Late last night, you sent an audition request for one of the episodes we are shooting in our Project Z Series. As an act of kindness, we did not force you to rush around and make an audition tape since the call backs (2nd auditions were this morning, less than 10 hours later); instead, we allowed you to come straight to callbacks.

When you were given a free ride into callbacks without doing any of the other things that the other actors had to do, you were given a gift.

I will apologize for the fact that we cast the part before he got to audition. That happens. It happened LITERALLY, moments before we called you in.

However, our company operates on a platform of complete and open honesty.
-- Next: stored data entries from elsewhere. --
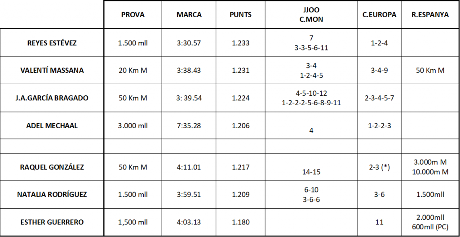
Task: Click the PROVA column header
Action: coord(133,15)
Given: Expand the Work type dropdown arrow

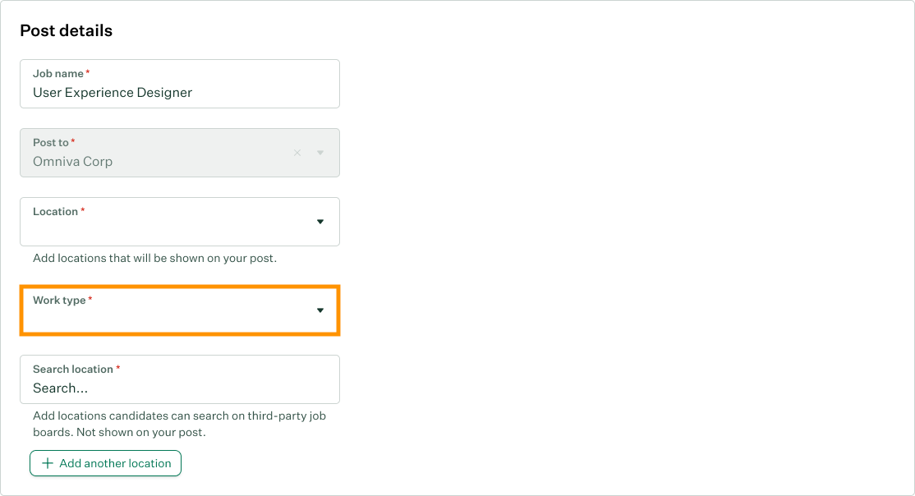Looking at the screenshot, I should tap(320, 310).
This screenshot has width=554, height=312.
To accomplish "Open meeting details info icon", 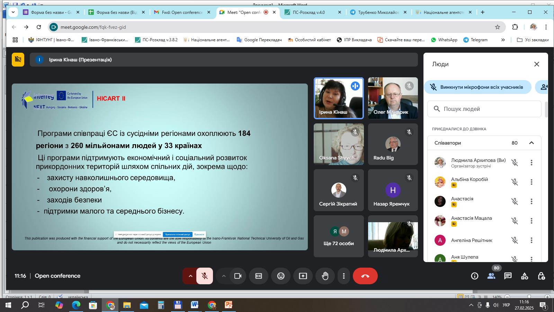I will (x=475, y=276).
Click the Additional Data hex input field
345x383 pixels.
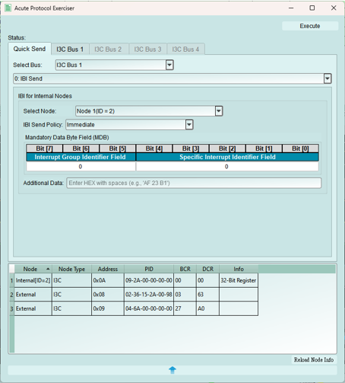194,183
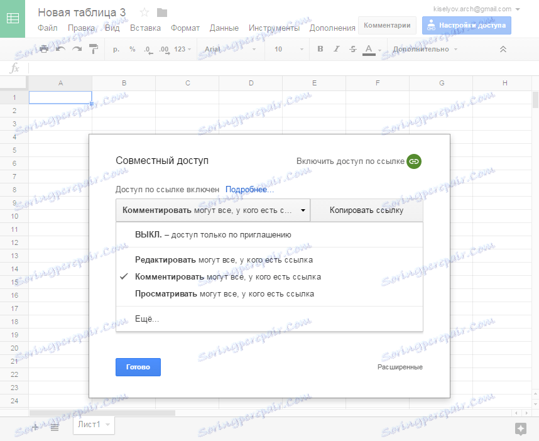
Task: Open the Данные menu
Action: pos(224,28)
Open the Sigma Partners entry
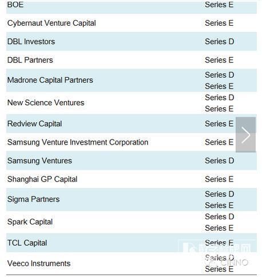The height and width of the screenshot is (277, 262). tap(33, 199)
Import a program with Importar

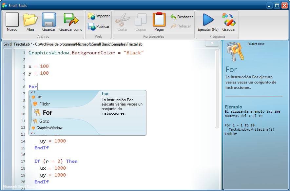coord(98,16)
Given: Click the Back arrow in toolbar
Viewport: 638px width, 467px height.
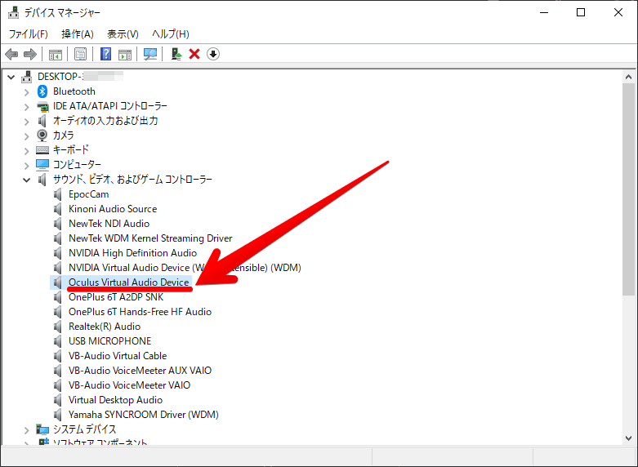Looking at the screenshot, I should 11,54.
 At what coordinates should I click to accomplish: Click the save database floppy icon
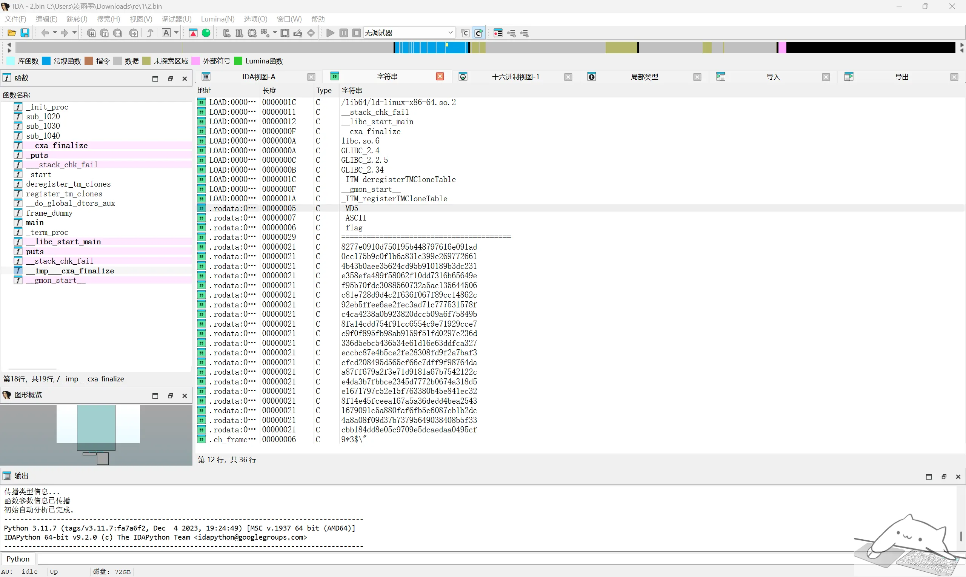tap(25, 33)
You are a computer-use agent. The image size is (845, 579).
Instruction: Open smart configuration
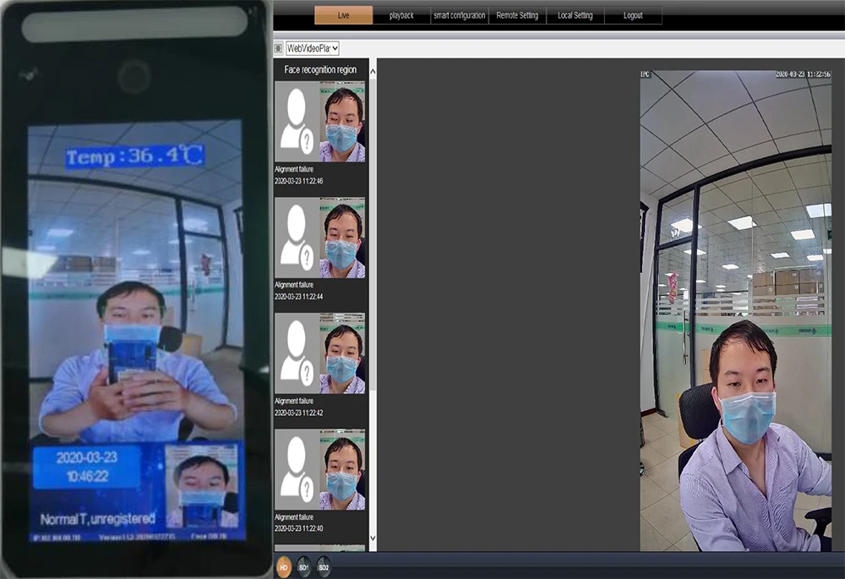tap(459, 14)
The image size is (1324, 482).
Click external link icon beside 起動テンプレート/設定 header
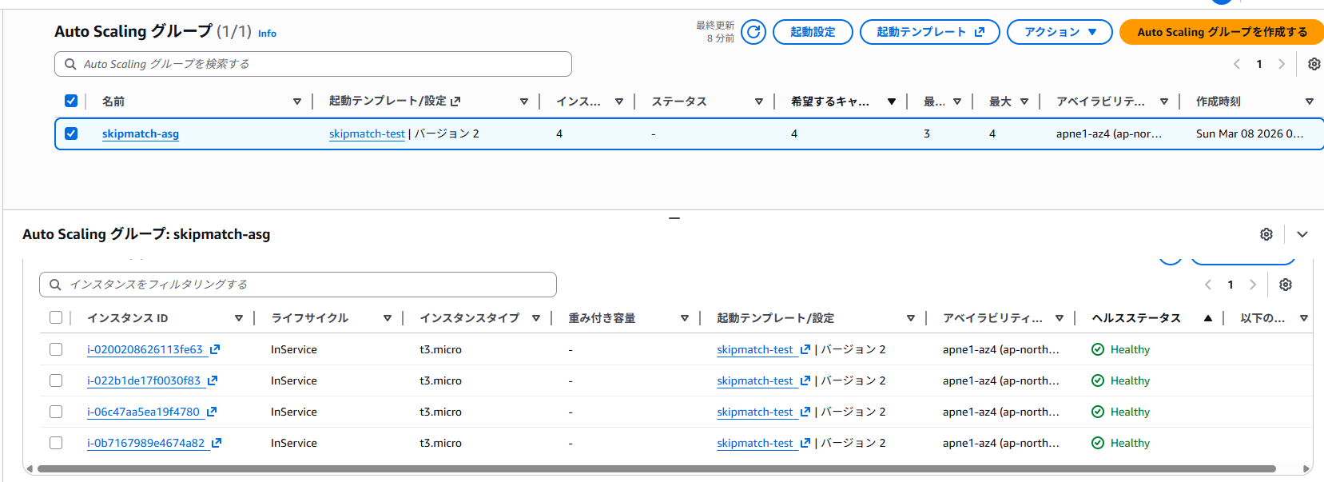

I gave you that information and was ready to have you read that part for consideration for any of a number of other parts that we were casting today.

I would like to thank you for your reaction to me at this moment. You went a long way towards renewing my faith in humanity. That is to say: you reminded me of why I label myself as a misanthrope. If you are not familiar with the word, Webster's collegiate dictionary defines it as "a hater of humankind."
Seriously... This is true!

When you got angry and told me that "I wish someone would have told me before I wasted my time driving from Baton Rouge!" you were telling me a couple things about your attitude.
  1. You have a super inflated sense of self worth.
  2. You are an self-entitled asshat.
  3. You have NO RESPECT for myself, my associates, our work, or the people you will be working with.
When I tried to tell you that we had many parts we are casting for, and you interrupted me with wave of your hand to tell me "I prepared for this and drove all the way here." you told me a little more about your approach.
  1. You, without an IMDB listing, feel that you can dictate what we will do.
  2. You feel that by stamping your feet and throwing a temper tantrum, you can affect my decision making process.
  3. You have no idea how much hard work we put into what we do.
  4. You have NO RESPECT for myself, my associates, our work, or the people you will be working with.
When I offered to let you read your already prepared material and use that to cast for a different part and you responded by turning your back to me, waving your hands in the air, rolling your eyes, saying "Ya know what? I'm not even interested anymore." and obnoxiously walking away WHILE I WAS STILL TALKING; you told me one thing about yourself.
  • you, sir... are a douche-bag

Let me share a fact of the casting process with you. No matter what you audition for, you are under consideration for every part we are casting that day. It doesn't matter what part you want... when you come in for a callback, as a casting director, I am going to put you where I damn well see fit. 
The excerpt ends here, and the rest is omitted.